La campaña de soja en Tucumán entusiasma a los productores. Un aporte hídrico interesante a partir de las intensas lluvias estivales y un trabajo técnico adecuado derivaron en un cultivo sano, que promete arrojar buenos rindes. Tanto, que se espera que la cosecha de la oleaginosa de este año sea superior a la de 2010. En la temporada pasada se sembraron en nuestra provincia 274.000 hectáreas con un total de 850.000 toneladas de producción final, con rendimientos promedio de 3.100 kilos por hectárea, según Mario Devani, jefe de la Sección Granos de la Estación Experimental Agroindustrial Obispo Colombres (Eeaoc). Este año, el área con soja será similar a la de 2010, aunque se estima que mejorarán los rindes culturales.

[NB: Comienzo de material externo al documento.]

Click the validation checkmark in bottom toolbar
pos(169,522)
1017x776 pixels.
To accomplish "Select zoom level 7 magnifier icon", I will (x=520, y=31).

"Para cosechar los primeros lotes de soja en la provincia, todavía hay que esperar 20 días. Pero, según se observa hasta ahora, todo pinta muy bien; será un año de muy buena producción", analizó ante LA GACETA el presidente de Confederación de Asociaciones Rurales de Tucumán (Cartuc), Víctor Pereyra. Remarcó que en esta última etapa del cultivo los productores hacen especial hincapié en los cuidados sanitarios. "Felizmente, no se cumplió el pronóstico sobre que febrero iba a ser seco. Entonces, en soja y en maíz se lograrán buenas producciones, si todo sigue como hasta ahora", apuntó. Pereyra sostuvo que se logró controlar el "picudo negro", que amenazaba con diezmar la producción de soja en la provincia, aunque reconoció que se registró una fuerte presión de gusanos sobre el cultivo. De manera similar opinó el presidente de la Sociedad Rural de Tucumán (SRT), José Manuel Avellaneda. "Hubo menos presión del picudo negro, porque se llevó a cabo una rotación adecuada con el maíz, pero las orugas se desataron", sintetizó. Destacó que también resultan alentadores los precios de la soja, que en Rosario cotiza alrededor de los $ 1.320 por tonelada. "El precio está bien, pero supeditado a muchos factores, en especial los que se originan en el plano externo, a raíz de los problemas en Japón y en Medio Oriente. También podría afectar la decisión del Gobierno argentino de restringir importaciones, a partir de lo cual India planteó una posición de no comprar aceite de soja de nuestro país", indicó. Los ruralistas advierten que los buenos precios de la soja vienen acompañados por una suba constante en sus costos. "El tipo de cambio esta totalmente frenado, de manera que todo queda supeditado a que se dé una buena producción. Si el clima no ayudara, el cultivo sería insostenible", evaluó Pereyra. El titular de Cartuc expresó su malestar porque la economía nacional está atada al complejo agroexportador de soja, que debe funcionar con absoluto equilibrio para sostener el esquema de subsidios que lleva adelante el Gobierno nacional.

Por último, Pereyra se refirió al aporte económico que la oleaginosa realiza a través de las retenciones a las exportaciones. "Ya decíamos que al sector había aportado cerca de U$S 8.000 millones a través de retenciones en la última temporada (la Fundación del Tucumán calculó que fueron U$S 7.688 millones), pero se debe aclarar que la gestión Kirchner ya nos sacó U$S 43.000 millones, casi las reservas del Banco Central", concluyó el ruralista tucumano.